**Text passage:**

--------

Barkhan triple killing
- Date: 21 February 2023
- Location: Barkhan District, Balochistan, Pakistan;
- Cause: Murder of Granaz, Muhammad Anwar, and Abdul Qadir
- Motive: Unknown
- Perpetrator: Unknown
- Outcome: Protests, formation of Joint Investigation Team
- Deaths: 3
- Suspects: Sardar Abdul Rehman Khetran

= Barkhan triple killing =

The Barkhan triple killing refers to the finding of the bodies of a woman and her two sons, who had been shot and burned, in a well located near Barkhan District in the Balochistan province of Pakistan. This event caused members of the Marri tribe to protest outside the Red Zone in Quetta, the provincial capital. The victims were identified as Granaz, Muhammad Anwar, and Abdul Qadir, and it was believed that they had been held captive in a private prison by Sardar Abdul Rehman Khetran, who was the Balochistan Minister for Communication and Works. The incident sparked widespread outrage on social media and in the Balochistan Assembly. As a result, the Balochistan Minister for Home Affairs, Mir Ziaullah Langau, wrote a letter to law enforcement agencies requesting the safe return of the remaining members of Khan Muhammad Marri's family, who were still missing.

--------

**Record extracts:**
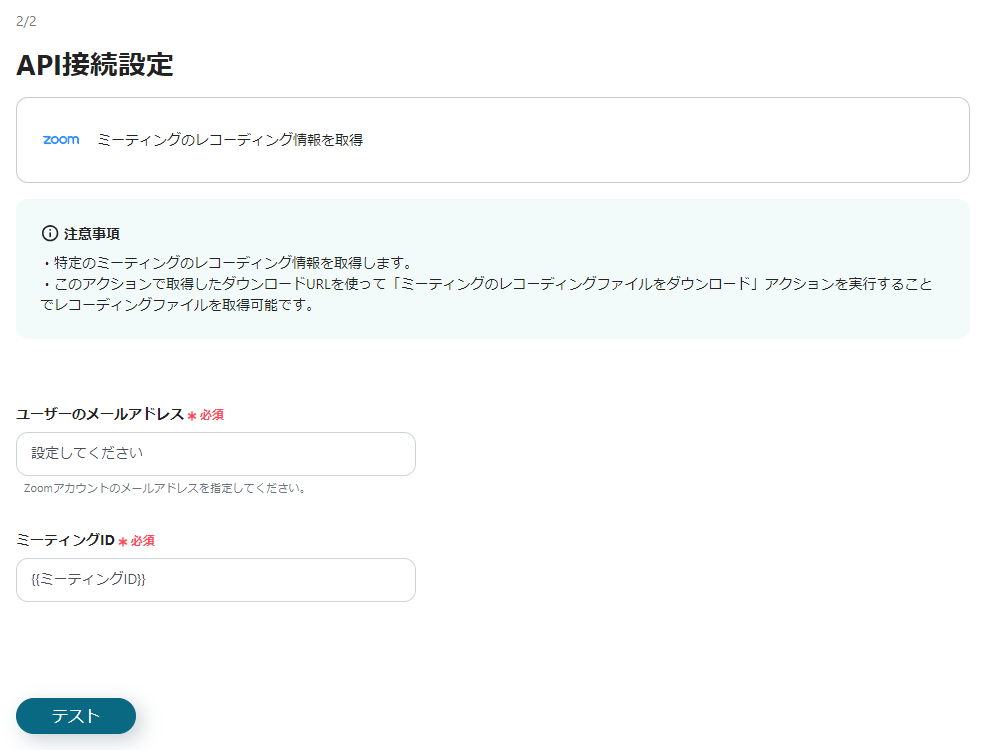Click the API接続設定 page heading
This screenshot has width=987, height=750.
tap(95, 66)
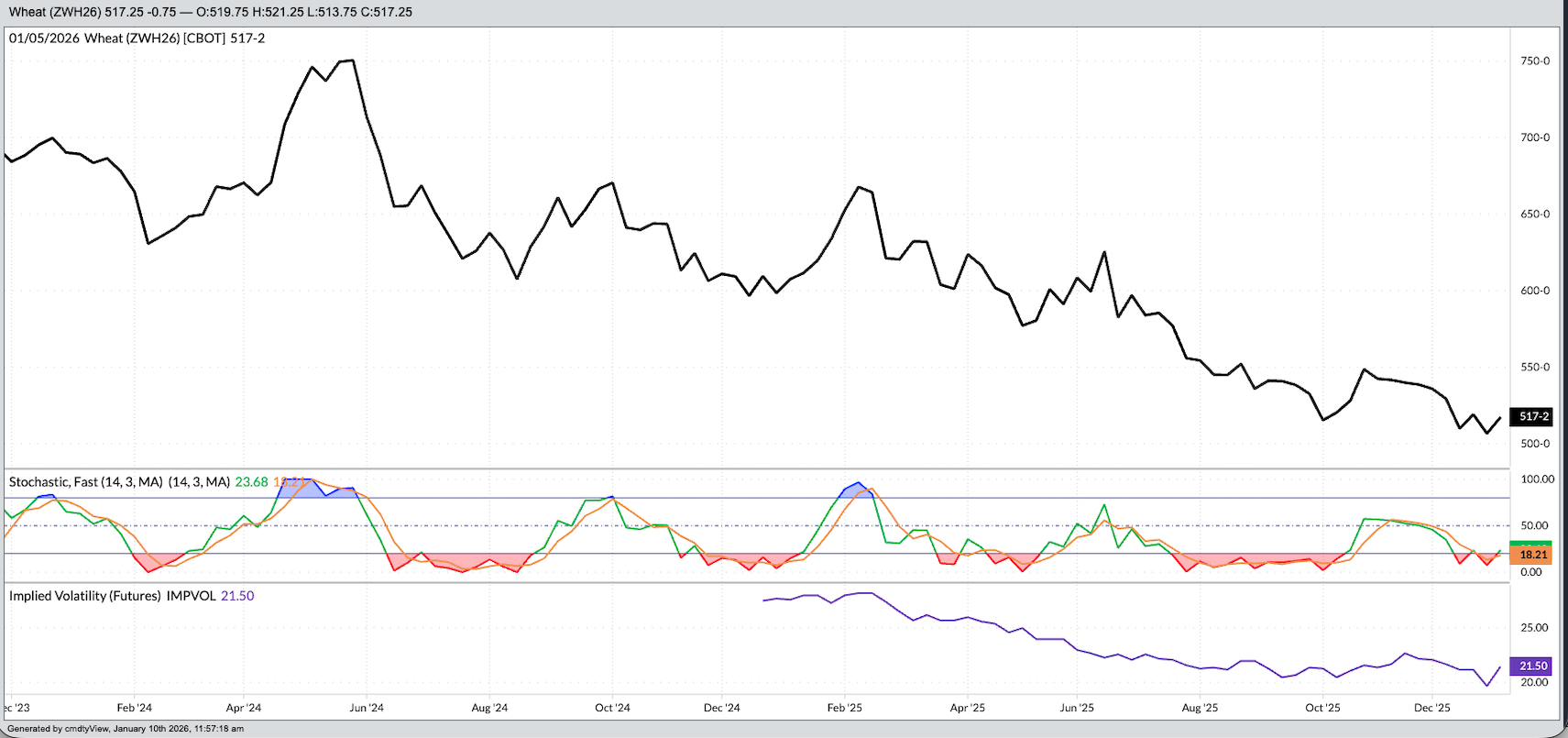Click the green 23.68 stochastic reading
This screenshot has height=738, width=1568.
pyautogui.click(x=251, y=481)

--------

**Questions on the material:**
1. Transcribe the article on the Barkhan triple killing from "The Barkhan triple" to "were still missing.".
2. According to the article on the Barkhan triple killing, who was the Balochistan Minister for Home Affairs?
3. Resume the article on the Barkhan triple killing where it stops.
The records are separate material from the article on the Barkhan triple killing.

**Answer list:**
1.
The Barkhan triple killing refers to the finding of the bodies of a woman and her two sons, who had been shot and burned, in a well located near Barkhan District in the Balochistan province of Pakistan. This event caused members of the Marri tribe to protest outside the Red Zone in Quetta, the provincial capital. The victims were identified as Granaz, Muhammad Anwar, and Abdul Qadir, and it was believed that they had been held captive in a private prison by Sardar Abdul Rehman Khetran, who was the Balochistan Minister for Communication and Works. The incident sparked widespread outrage on social media and in the Balochistan Assembly. As a result, the Balochistan Minister for Home Affairs, Mir Ziaullah Langau, wrote a letter to law enforcement agencies requesting the safe return of the remaining members of Khan Muhammad Marri's family, who were still missing.

2. Mir Ziaullah Langau.

3.
After receiving information from locals, the authorities were notified about the discovery of three bodies in a well. Subsequently, levies personnel and other security officials rushed to the scene and retrieved the bodies. According to the police, the mother and her two sons had been murdered and their bodies were dumped in the well by unknown individuals. The bodies showed signs of torture and had bullet wounds on their heads. Hospital officials in Kohlu who examined the bodies reported that the woman's face was crushed, and the victims' hands and feet were bound with ropes. Abdul Qayoom Bijrani Marri, an heir, was able to identify the bodies.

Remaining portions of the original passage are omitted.